In the realm of functions, the term "independent variable" is foundational. An independent variable is the input of a function, which you have the freedom to choose. It is typically represented by a letter such as \(t\) or \(x\). It serves as a placeholder that determines the output or the dependent variable.
For instance, in the function \(h(t) = t^2 - 2t\), \(t\) is the independent variable. The value of \(h(t)\) changes depending on the number you substitute for \(t\).
Independent variables are crucial as they allow functions to model real-world scenarios, showing how changing one factor affects another. Whenever you evaluate a function at a specific point, you are essentially selecting a value for your independent variable and observing the resulting output.

The substitution method is a handy technique when evaluating functions. This involves replacing the independent variable in the function with a specific value to find the output.
For example, to evaluate \(h(t) = t^2 - 2t\) at \(t = 2\), we substitute 2 into the function:

• Replace each instance of \(t\) with 2: \(h(2) = 2^2 - 2 \times 2\).
• Simplify the expression: \(h(2) = 4 - 4 = 0\).
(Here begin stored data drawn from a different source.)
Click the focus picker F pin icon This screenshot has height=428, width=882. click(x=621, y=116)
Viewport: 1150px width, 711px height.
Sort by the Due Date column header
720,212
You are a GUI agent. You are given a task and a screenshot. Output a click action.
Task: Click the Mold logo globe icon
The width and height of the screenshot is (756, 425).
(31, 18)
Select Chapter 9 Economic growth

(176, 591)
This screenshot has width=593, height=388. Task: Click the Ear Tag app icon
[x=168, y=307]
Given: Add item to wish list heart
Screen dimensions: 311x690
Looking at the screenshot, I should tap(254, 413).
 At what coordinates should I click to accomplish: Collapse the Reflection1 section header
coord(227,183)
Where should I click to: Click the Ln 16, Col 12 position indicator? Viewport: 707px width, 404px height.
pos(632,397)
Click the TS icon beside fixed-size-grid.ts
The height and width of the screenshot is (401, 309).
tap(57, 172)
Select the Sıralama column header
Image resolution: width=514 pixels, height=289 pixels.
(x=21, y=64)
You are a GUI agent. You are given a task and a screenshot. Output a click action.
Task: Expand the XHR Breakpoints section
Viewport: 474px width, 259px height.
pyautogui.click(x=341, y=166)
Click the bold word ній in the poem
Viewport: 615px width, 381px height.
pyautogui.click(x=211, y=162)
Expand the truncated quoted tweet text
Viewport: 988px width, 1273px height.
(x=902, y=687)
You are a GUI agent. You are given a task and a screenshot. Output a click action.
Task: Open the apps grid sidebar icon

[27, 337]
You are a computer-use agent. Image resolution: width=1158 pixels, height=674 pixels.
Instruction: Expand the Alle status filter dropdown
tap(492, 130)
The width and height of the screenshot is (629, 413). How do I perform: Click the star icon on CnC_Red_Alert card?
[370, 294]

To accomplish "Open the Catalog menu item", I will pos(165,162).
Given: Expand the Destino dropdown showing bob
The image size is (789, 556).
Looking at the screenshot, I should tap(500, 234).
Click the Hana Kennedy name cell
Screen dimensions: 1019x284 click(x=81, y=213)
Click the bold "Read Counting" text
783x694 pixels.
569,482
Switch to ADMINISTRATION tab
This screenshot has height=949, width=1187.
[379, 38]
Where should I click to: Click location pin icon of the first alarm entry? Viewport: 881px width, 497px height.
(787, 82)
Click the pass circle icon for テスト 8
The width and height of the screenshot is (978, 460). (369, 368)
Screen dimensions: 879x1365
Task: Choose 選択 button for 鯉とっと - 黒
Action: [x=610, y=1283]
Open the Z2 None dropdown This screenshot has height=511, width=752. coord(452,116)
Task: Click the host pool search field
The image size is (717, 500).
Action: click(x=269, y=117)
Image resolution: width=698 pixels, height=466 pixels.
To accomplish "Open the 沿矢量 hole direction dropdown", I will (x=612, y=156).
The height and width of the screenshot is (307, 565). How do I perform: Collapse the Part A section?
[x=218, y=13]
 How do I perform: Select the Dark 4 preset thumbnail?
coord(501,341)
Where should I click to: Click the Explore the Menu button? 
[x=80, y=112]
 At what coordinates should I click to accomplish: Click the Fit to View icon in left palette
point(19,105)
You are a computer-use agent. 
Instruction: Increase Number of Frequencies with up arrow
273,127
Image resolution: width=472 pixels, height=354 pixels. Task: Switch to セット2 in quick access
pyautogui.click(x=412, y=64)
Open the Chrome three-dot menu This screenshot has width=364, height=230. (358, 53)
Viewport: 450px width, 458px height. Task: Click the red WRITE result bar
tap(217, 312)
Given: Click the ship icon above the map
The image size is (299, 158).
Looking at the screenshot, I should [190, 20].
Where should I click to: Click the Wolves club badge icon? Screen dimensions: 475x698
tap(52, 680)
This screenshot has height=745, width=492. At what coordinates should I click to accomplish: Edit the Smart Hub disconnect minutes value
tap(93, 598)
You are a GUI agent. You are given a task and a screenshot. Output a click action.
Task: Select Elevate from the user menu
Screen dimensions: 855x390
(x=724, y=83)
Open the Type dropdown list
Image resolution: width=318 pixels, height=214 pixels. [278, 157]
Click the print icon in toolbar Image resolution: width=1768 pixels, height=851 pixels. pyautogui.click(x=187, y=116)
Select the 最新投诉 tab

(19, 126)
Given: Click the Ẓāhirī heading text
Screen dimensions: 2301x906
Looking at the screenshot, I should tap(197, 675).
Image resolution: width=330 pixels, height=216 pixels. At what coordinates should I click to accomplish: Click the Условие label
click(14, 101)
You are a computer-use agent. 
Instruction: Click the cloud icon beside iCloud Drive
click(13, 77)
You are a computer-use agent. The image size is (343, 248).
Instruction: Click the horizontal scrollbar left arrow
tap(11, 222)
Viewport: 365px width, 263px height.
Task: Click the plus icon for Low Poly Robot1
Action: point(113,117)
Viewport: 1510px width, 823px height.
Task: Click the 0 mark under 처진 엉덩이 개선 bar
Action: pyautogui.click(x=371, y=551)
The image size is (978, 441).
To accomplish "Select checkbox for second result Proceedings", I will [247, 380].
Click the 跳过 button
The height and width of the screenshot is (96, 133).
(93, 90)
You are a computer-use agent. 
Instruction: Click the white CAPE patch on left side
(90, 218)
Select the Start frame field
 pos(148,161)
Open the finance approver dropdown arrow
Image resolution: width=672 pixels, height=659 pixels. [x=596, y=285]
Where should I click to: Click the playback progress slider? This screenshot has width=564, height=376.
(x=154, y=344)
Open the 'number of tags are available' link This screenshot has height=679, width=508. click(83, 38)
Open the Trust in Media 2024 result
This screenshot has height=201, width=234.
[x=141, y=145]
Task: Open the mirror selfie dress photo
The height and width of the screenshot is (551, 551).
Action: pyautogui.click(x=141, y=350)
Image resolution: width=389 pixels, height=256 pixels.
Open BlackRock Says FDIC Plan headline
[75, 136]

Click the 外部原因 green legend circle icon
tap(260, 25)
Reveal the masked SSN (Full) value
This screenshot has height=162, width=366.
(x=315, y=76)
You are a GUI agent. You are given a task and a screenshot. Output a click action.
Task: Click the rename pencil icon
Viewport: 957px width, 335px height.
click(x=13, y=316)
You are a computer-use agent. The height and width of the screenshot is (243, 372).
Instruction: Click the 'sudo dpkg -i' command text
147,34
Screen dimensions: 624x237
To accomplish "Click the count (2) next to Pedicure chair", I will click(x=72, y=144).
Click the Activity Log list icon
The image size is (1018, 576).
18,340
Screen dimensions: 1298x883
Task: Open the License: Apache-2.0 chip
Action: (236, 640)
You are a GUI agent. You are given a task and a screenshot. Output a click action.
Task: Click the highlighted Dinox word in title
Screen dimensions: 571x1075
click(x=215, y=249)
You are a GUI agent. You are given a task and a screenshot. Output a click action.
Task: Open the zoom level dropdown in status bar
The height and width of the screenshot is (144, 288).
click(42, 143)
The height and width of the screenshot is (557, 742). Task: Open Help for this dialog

This straightforward process makes substitution a powerful tool in mathematics. It allows for evaluating functions not only at specific numbers but also at expressions, enhancing the understanding of how functions behave.
When using substitution, ensure you carefully replace each occurrence of the independent variable to avoid errors in calculation.

Polynomial functions form a broad and vital class of mathematical expressions. They consist of variables raised to whole-number exponents, multiplied by coefficients, and potentially combined with constant terms. A general polynomial might look like \(ax^n + bx^{n-1} + \ldots + k\).
The function \(h(t) = t^2 - 2t\) is a polynomial of degree 2, also known as a quadratic polynomial. The degree of a polynomial is determined by the highest power of the variable. In this case, the highest power is 2, thus it is quadratic.
Polynomial functions are highly versatile and applicable across various areas of science and engineering. They help model phenomena such as projectile motion or population growth. Understanding and working with polynomial functions involve recognizing their structure and rules for operations such as addition, subtraction, and multiplication.
Simplifying polynomial expressions by combining like terms, as seen in evaluating \(h(x+2)\), demonstrates their dynamic nature and the ease with which they can be manipulated.